The General Data Protection Regulation (GDPR) is a new legal framework set up by the European Union in April 2016 to build upon existing data protection legislation. GDPR came into effect on 25th May 2018 and has introduced a range of fresh guidelines spelling out the rights of consumers and dictating how companies can store and share information.

As a hugely significant change to the global business landscape, it is critical that Hekas embraces all aspects of GDPR to maintain full compliance.

Our obligations for GDPR compliance

Here at Hekas, we fully appreciate and support the European Union’s focus on expanding upon digital rights. As a company, we strongly believe in the need for greater business transparency and accountability concerning the collection and handling of personal data.

That is why Hekas is a firm advocate of GDPR and its many implications. These include among many other aspects:

The Right to Object to Processing

The Right to Be Forgotten

The Right to Data Portability

The Right to Withdraw Consent

As part of our commitment to GDPR and the rights of our customers and clients, Hekas vows to ensure our organisation considers and actions all necessary changes surrounding data processing, data storage and the disposal of personal data.

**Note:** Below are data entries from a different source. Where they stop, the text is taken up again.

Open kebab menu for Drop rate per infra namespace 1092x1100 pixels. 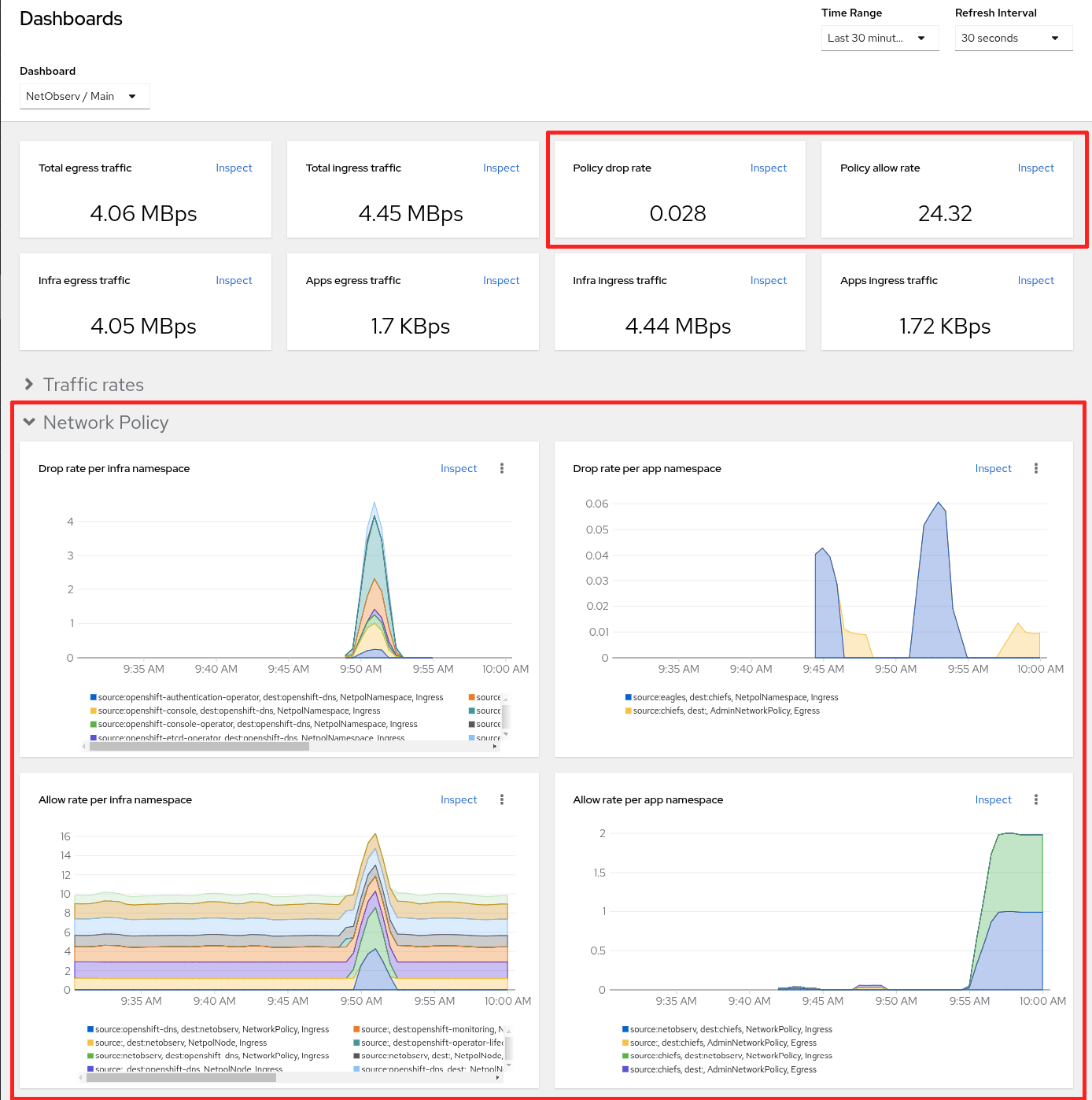(502, 468)
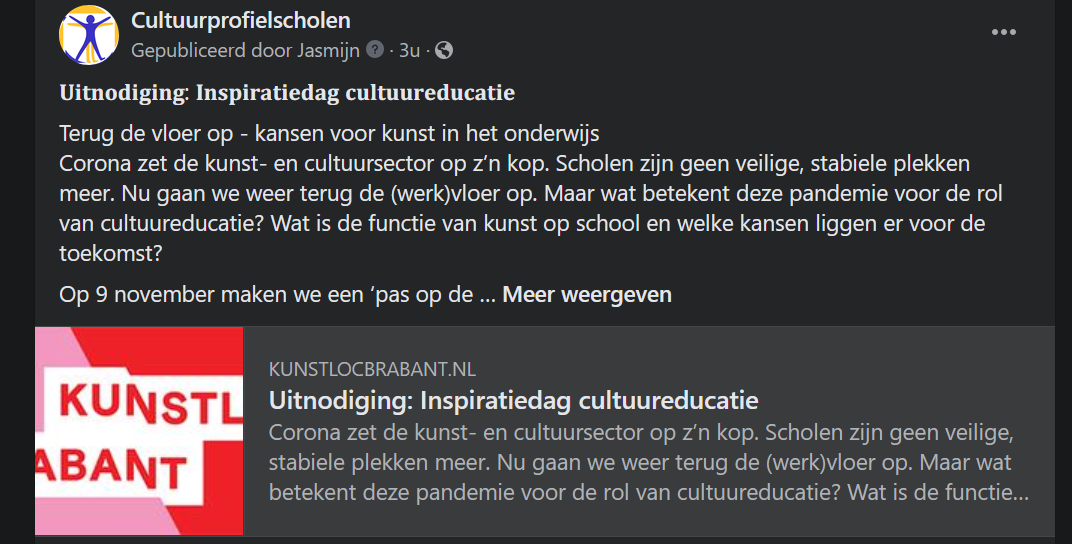This screenshot has height=544, width=1072.
Task: Click the question mark info icon
Action: tap(375, 49)
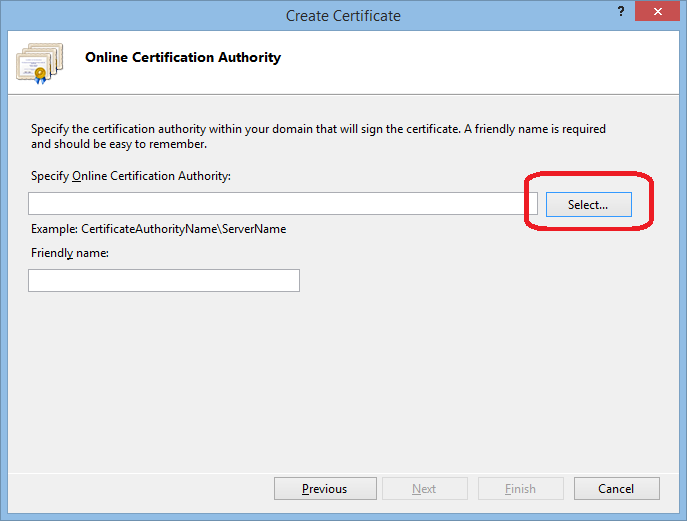This screenshot has height=521, width=687.
Task: Go back with the Previous button
Action: (x=325, y=489)
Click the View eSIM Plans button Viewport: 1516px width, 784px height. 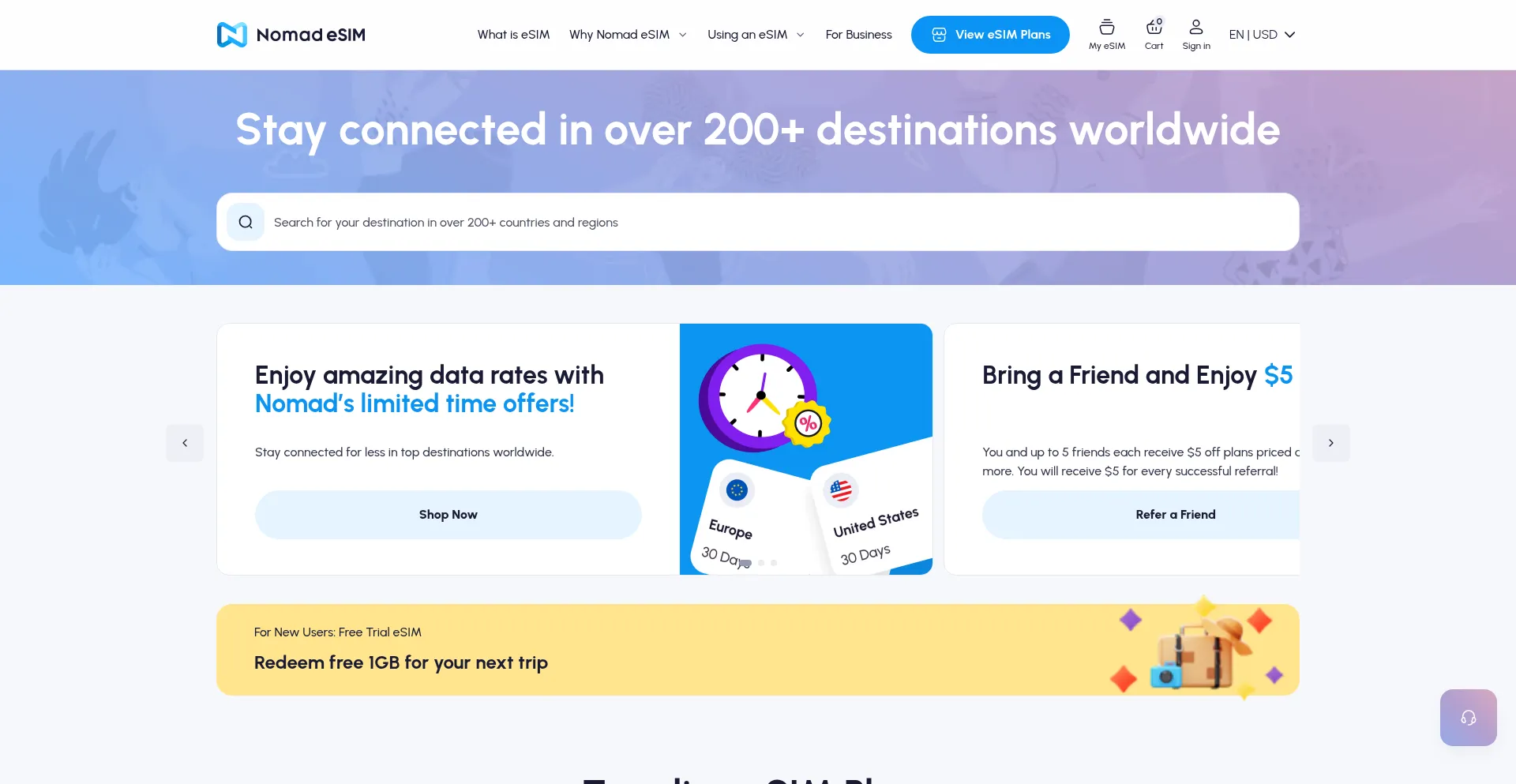click(990, 34)
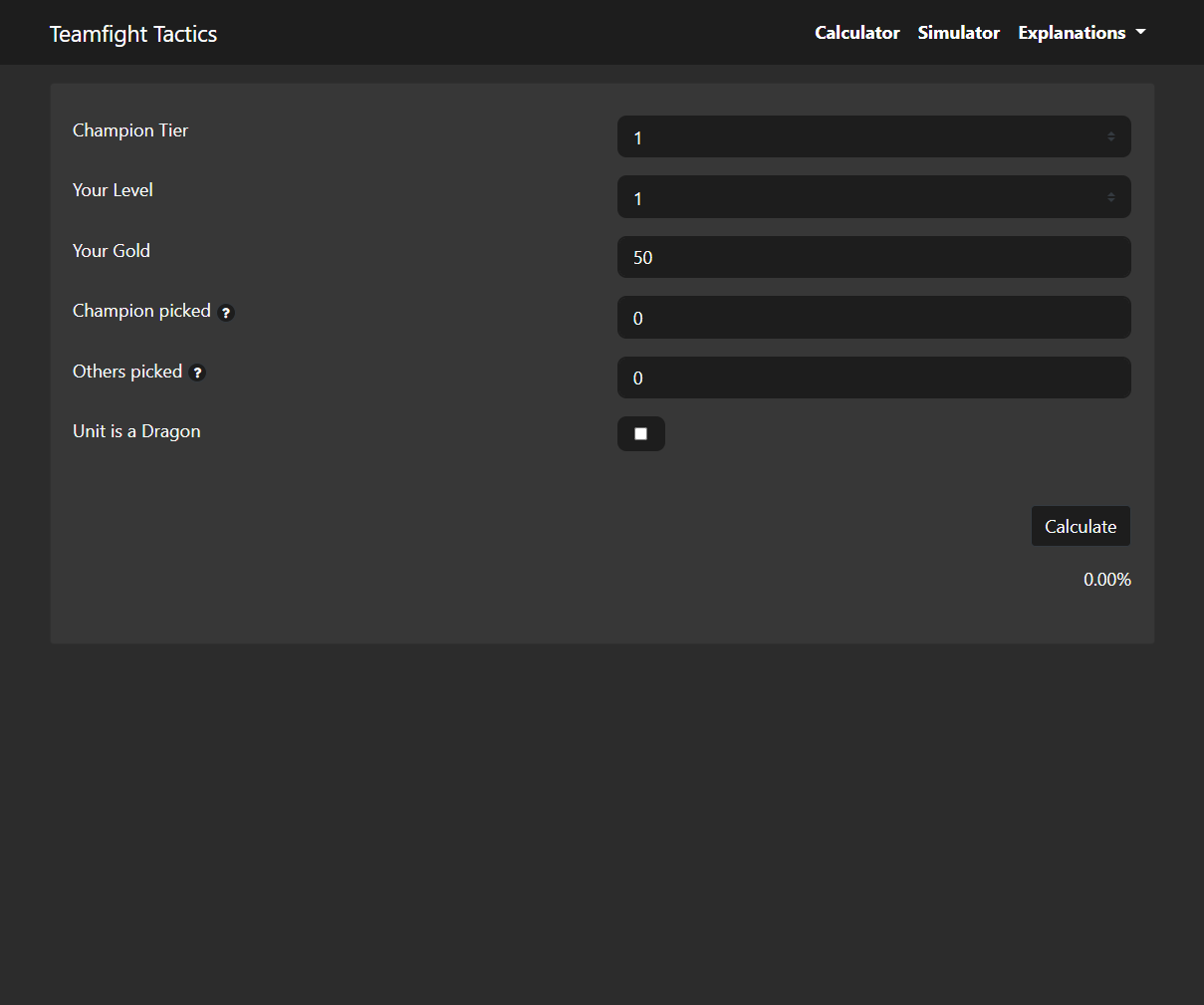The image size is (1204, 1005).
Task: Click the Teamfight Tactics home link
Action: tap(132, 33)
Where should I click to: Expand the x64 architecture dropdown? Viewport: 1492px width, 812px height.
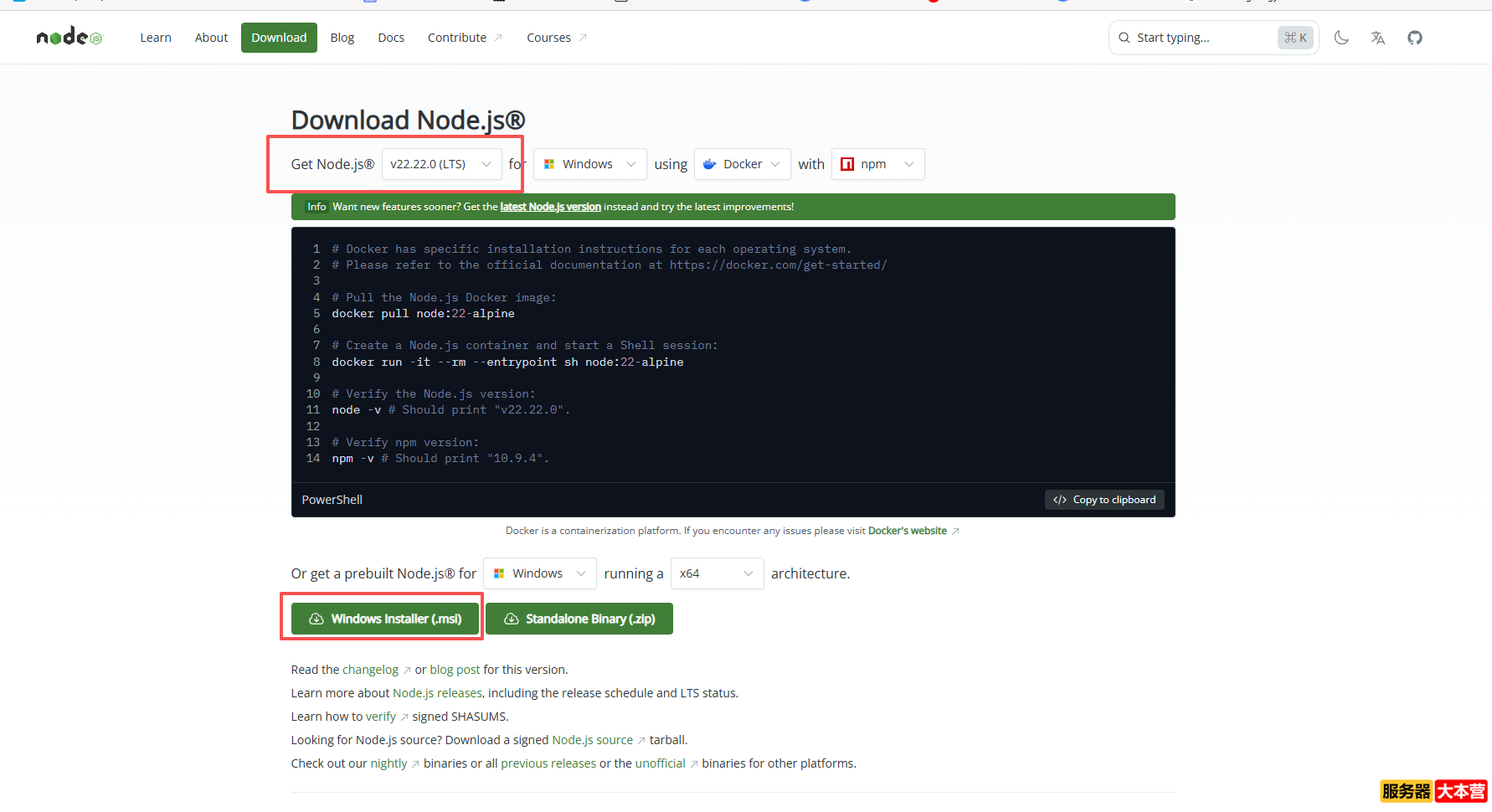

This includes a commitment to fully fulfil Breach Disclosure Requirements by notifying authorities and concerned individuals of any compromise within 72 hours. Moreover, as part of our GDPR strategy, Hekas will complete impact assessments wherever possible, to identify and deliver the best service possible, as well as to extend our customers a guarantee that data is being kept secure.

Furthermore, we pledge to uphold the following key values and responsibilities:

Hekas’s strategic values and responsibilities:

We vow to demonstrate full responsibility and dutiful respect as a keeper of customer, client and employee data.

We totally support GDPR and its requirements and will do everything within our power to appropriately resource and fund any changes we must enforce to ensure Everything Can Do UK LTD can meet its obligations.

We promise to maintain ownership and transparency concerning data protection and privacy across all elements of our company.

We pledge to create and maintain a purposeful data processing inventory documenting all data operations, including collection, processing and storage.

We guarantee to extend every possible show of support to individuals intent on exercising their rights as outlined under GDPR legislation.

We will conduct a regular review to assess the legality and purpose for the collection, processing and storage of personal data.

We vow to act upon identified gaps and develop robust processes to maintain full GDPR compliance.

We promise to clearly communicate the business purpose and legal grounds for any transfer of data – including transfer outside of the European Union.

We will contact all partner organisations, contractors or other third parties to identify their own GDPR commitments, establish relevant contract terms and solidify GDPR compliance controls.